Data entries
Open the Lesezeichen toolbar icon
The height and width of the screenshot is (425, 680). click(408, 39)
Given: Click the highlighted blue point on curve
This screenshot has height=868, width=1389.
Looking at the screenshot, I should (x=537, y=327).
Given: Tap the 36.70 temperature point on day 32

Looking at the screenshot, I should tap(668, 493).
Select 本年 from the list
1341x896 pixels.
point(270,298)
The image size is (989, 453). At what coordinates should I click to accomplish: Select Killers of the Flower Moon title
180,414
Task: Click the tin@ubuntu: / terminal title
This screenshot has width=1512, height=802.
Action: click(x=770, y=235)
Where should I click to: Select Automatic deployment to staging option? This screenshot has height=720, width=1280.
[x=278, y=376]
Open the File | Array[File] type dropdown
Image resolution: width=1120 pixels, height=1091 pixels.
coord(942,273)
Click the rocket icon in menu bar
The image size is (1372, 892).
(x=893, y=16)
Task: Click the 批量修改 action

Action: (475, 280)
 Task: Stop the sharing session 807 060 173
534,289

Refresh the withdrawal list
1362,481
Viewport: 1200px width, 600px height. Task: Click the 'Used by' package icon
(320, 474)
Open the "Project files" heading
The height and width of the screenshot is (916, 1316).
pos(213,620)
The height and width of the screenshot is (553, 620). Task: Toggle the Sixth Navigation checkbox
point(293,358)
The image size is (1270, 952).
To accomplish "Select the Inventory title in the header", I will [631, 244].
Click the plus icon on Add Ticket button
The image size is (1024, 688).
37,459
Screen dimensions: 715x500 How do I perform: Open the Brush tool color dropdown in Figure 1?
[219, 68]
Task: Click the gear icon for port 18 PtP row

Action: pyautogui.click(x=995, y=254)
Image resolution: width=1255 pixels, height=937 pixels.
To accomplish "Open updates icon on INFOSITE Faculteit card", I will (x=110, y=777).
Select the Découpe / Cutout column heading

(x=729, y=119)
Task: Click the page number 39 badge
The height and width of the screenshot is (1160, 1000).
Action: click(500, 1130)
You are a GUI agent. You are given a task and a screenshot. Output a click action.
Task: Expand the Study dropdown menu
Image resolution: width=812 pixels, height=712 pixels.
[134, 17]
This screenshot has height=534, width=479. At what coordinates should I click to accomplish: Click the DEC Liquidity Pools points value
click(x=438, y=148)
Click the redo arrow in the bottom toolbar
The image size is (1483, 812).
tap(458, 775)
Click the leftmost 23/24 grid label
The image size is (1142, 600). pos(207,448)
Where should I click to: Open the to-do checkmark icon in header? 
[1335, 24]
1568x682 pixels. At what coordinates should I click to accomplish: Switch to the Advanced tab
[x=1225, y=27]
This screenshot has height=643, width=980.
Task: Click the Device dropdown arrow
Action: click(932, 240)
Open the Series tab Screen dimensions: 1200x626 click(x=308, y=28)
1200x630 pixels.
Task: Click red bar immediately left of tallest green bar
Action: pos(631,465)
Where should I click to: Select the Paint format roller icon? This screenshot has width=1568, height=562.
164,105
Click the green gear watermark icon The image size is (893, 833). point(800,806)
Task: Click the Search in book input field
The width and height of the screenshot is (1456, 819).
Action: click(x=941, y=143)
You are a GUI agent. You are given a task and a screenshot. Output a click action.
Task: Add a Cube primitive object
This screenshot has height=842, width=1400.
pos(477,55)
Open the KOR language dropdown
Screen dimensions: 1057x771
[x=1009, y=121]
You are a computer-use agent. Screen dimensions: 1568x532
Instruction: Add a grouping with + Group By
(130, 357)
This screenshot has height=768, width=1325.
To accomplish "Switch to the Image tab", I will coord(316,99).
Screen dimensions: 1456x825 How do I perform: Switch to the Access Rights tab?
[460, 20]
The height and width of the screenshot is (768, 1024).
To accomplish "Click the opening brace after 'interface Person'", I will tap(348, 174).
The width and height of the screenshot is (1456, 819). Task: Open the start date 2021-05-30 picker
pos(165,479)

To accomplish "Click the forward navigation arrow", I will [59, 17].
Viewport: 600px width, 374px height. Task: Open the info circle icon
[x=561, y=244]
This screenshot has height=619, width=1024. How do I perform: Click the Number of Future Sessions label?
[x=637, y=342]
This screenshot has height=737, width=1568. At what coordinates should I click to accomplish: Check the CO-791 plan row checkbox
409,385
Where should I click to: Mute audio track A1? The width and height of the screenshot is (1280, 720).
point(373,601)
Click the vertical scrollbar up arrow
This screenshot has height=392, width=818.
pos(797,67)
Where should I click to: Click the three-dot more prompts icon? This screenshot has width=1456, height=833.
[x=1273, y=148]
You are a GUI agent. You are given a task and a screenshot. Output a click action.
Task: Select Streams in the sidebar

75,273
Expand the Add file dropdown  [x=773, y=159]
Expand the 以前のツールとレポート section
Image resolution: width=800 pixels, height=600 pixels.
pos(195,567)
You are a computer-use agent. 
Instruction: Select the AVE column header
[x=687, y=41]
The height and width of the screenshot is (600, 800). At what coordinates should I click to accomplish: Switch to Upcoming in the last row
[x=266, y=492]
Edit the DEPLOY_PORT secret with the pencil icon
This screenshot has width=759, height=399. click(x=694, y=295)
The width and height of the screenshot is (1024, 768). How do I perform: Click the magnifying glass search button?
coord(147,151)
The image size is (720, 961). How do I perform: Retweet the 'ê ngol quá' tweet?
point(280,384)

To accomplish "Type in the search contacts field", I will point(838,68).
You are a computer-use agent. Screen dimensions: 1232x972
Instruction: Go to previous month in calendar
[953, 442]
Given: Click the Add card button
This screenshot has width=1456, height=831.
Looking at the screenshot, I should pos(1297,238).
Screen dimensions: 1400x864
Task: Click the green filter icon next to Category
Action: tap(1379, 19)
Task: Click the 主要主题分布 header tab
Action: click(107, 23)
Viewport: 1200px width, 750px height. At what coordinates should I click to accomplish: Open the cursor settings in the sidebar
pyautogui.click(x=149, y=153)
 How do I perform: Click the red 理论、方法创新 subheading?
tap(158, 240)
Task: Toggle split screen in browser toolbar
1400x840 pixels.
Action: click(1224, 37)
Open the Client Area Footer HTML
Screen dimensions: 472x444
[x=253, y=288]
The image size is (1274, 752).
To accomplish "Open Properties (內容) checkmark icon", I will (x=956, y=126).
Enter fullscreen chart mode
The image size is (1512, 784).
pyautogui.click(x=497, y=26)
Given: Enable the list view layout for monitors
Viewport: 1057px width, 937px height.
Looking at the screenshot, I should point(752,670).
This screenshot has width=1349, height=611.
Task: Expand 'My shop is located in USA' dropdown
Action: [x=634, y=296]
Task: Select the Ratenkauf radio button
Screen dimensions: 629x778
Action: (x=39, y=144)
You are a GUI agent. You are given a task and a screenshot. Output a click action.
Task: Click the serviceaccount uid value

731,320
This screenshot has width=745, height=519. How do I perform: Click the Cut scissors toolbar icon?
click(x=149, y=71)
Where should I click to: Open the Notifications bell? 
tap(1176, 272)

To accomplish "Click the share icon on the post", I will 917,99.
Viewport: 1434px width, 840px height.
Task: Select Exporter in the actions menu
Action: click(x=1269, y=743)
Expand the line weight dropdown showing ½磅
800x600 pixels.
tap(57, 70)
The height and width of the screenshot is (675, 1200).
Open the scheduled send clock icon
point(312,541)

TO DO
Write out every line of the listing above without changing a single character.

ANSWER TO THIS TASK
Open the Lesezeichen toolbar icon
The height and width of the screenshot is (425, 680). click(408, 39)
Given: Click the highlighted blue point on curve
This screenshot has height=868, width=1389.
Looking at the screenshot, I should (x=537, y=327).
Given: Tap the 36.70 temperature point on day 32

Looking at the screenshot, I should tap(668, 493).
Select 本年 from the list
1341x896 pixels.
point(270,298)
The image size is (989, 453). At what coordinates should I click to accomplish: Select Killers of the Flower Moon title
180,414
Task: Click the tin@ubuntu: / terminal title
This screenshot has width=1512, height=802.
Action: click(x=770, y=235)
Where should I click to: Select Automatic deployment to staging option? This screenshot has height=720, width=1280.
[x=278, y=376]
Open the File | Array[File] type dropdown
Image resolution: width=1120 pixels, height=1091 pixels.
coord(942,273)
Click the rocket icon in menu bar
The image size is (1372, 892).
(x=893, y=16)
Task: Click the 批量修改 action

Action: (475, 280)
 Task: Stop the sharing session 807 060 173
534,289

Refresh the withdrawal list
1362,481
Viewport: 1200px width, 600px height. Task: Click the 'Used by' package icon
(320, 474)
Open the "Project files" heading
The height and width of the screenshot is (916, 1316).
pos(213,620)
The height and width of the screenshot is (553, 620). Task: Toggle the Sixth Navigation checkbox
point(293,358)
The image size is (1270, 952).
To accomplish "Select the Inventory title in the header", I will [631, 244].
Click the plus icon on Add Ticket button
The image size is (1024, 688).
37,459
Screen dimensions: 715x500 How do I perform: Open the Brush tool color dropdown in Figure 1?
[219, 68]
Task: Click the gear icon for port 18 PtP row

Action: pyautogui.click(x=995, y=254)
Image resolution: width=1255 pixels, height=937 pixels.
To accomplish "Open updates icon on INFOSITE Faculteit card", I will (x=110, y=777).
Select the Découpe / Cutout column heading

(x=729, y=119)
Task: Click the page number 39 badge
The height and width of the screenshot is (1160, 1000).
Action: click(500, 1130)
You are a GUI agent. You are given a task and a screenshot. Output a click action.
Task: Expand the Study dropdown menu
Image resolution: width=812 pixels, height=712 pixels.
[134, 17]
This screenshot has height=534, width=479. At what coordinates should I click to accomplish: Click the DEC Liquidity Pools points value
click(x=438, y=148)
Click the redo arrow in the bottom toolbar
The image size is (1483, 812).
tap(458, 775)
Click the leftmost 23/24 grid label
The image size is (1142, 600). pos(207,448)
Where should I click to: Open the to-do checkmark icon in header? 
[1335, 24]
1568x682 pixels. At what coordinates should I click to accomplish: Switch to the Advanced tab
[x=1225, y=27]
This screenshot has height=643, width=980.
Task: Click the Device dropdown arrow
Action: click(932, 240)
Open the Series tab Screen dimensions: 1200x626 click(x=308, y=28)
1200x630 pixels.
Task: Click red bar immediately left of tallest green bar
Action: pos(631,465)
Where should I click to: Select the Paint format roller icon? This screenshot has width=1568, height=562.
164,105
Click the green gear watermark icon The image size is (893, 833). point(800,806)
Task: Click the Search in book input field
The width and height of the screenshot is (1456, 819).
Action: click(x=941, y=143)
You are a GUI agent. You are given a task and a screenshot. Output a click action.
Task: Add a Cube primitive object
This screenshot has height=842, width=1400.
pos(477,55)
Open the KOR language dropdown
Screen dimensions: 1057x771
[x=1009, y=121]
You are a computer-use agent. Screen dimensions: 1568x532
Instruction: Add a grouping with + Group By
(130, 357)
This screenshot has height=768, width=1325.
To accomplish "Switch to the Image tab", I will coord(316,99).
Screen dimensions: 1456x825 How do I perform: Switch to the Access Rights tab?
[460, 20]
The height and width of the screenshot is (768, 1024).
To accomplish "Click the opening brace after 'interface Person'", I will tap(348, 174).
The width and height of the screenshot is (1456, 819). Task: Open the start date 2021-05-30 picker
pos(165,479)

To accomplish "Click the forward navigation arrow", I will [59, 17].
Viewport: 600px width, 374px height. Task: Open the info circle icon
[x=561, y=244]
This screenshot has height=619, width=1024. How do I perform: Click the Number of Future Sessions label?
[x=637, y=342]
This screenshot has height=737, width=1568. At what coordinates should I click to accomplish: Check the CO-791 plan row checkbox
409,385
Where should I click to: Mute audio track A1? The width and height of the screenshot is (1280, 720).
point(373,601)
Click the vertical scrollbar up arrow
This screenshot has height=392, width=818.
pos(797,67)
Where should I click to: Click the three-dot more prompts icon? This screenshot has width=1456, height=833.
[x=1273, y=148]
You are a GUI agent. You are given a task and a screenshot. Output a click action.
Task: Select Streams in the sidebar

75,273
Expand the Add file dropdown  [x=773, y=159]
Expand the 以前のツールとレポート section
Image resolution: width=800 pixels, height=600 pixels.
pos(195,567)
You are a computer-use agent. 
Instruction: Select the AVE column header
[x=687, y=41]
The height and width of the screenshot is (600, 800). At what coordinates should I click to accomplish: Switch to Upcoming in the last row
[x=266, y=492]
Edit the DEPLOY_PORT secret with the pencil icon
This screenshot has width=759, height=399. click(x=694, y=295)
The width and height of the screenshot is (1024, 768). How do I perform: Click the magnifying glass search button?
coord(147,151)
The image size is (720, 961). How do I perform: Retweet the 'ê ngol quá' tweet?
point(280,384)

To accomplish "Type in the search contacts field", I will point(838,68).
You are a computer-use agent. Screen dimensions: 1232x972
Instruction: Go to previous month in calendar
[953, 442]
Given: Click the Add card button
This screenshot has width=1456, height=831.
Looking at the screenshot, I should pos(1297,238).
Screen dimensions: 1400x864
Task: Click the green filter icon next to Category
Action: tap(1379, 19)
Task: Click the 主要主题分布 header tab
Action: click(107, 23)
Viewport: 1200px width, 750px height. At what coordinates should I click to accomplish: Open the cursor settings in the sidebar
pyautogui.click(x=149, y=153)
 How do I perform: Click the red 理论、方法创新 subheading?
tap(158, 240)
Task: Toggle split screen in browser toolbar
1400x840 pixels.
Action: click(1224, 37)
Open the Client Area Footer HTML
Screen dimensions: 472x444
[x=253, y=288]
The image size is (1274, 752).
To accomplish "Open Properties (內容) checkmark icon", I will (x=956, y=126).
Enter fullscreen chart mode
The image size is (1512, 784).
pyautogui.click(x=497, y=26)
Given: Enable the list view layout for monitors
Viewport: 1057px width, 937px height.
Looking at the screenshot, I should point(752,670).
This screenshot has width=1349, height=611.
Task: Expand 'My shop is located in USA' dropdown
Action: [x=634, y=296]
Task: Select the Ratenkauf radio button
Screen dimensions: 629x778
Action: (x=39, y=144)
You are a GUI agent. You are given a task and a screenshot. Output a click action.
Task: Click the serviceaccount uid value

731,320
This screenshot has width=745, height=519. How do I perform: Click the Cut scissors toolbar icon?
click(x=149, y=71)
Where should I click to: Open the Notifications bell? 
tap(1176, 272)

To accomplish "Click the share icon on the post", I will 917,99.
Viewport: 1434px width, 840px height.
Task: Select Exporter in the actions menu
Action: click(x=1269, y=743)
Expand the line weight dropdown showing ½磅
800x600 pixels.
tap(57, 70)
The height and width of the screenshot is (675, 1200).
Open the scheduled send clock icon
point(312,541)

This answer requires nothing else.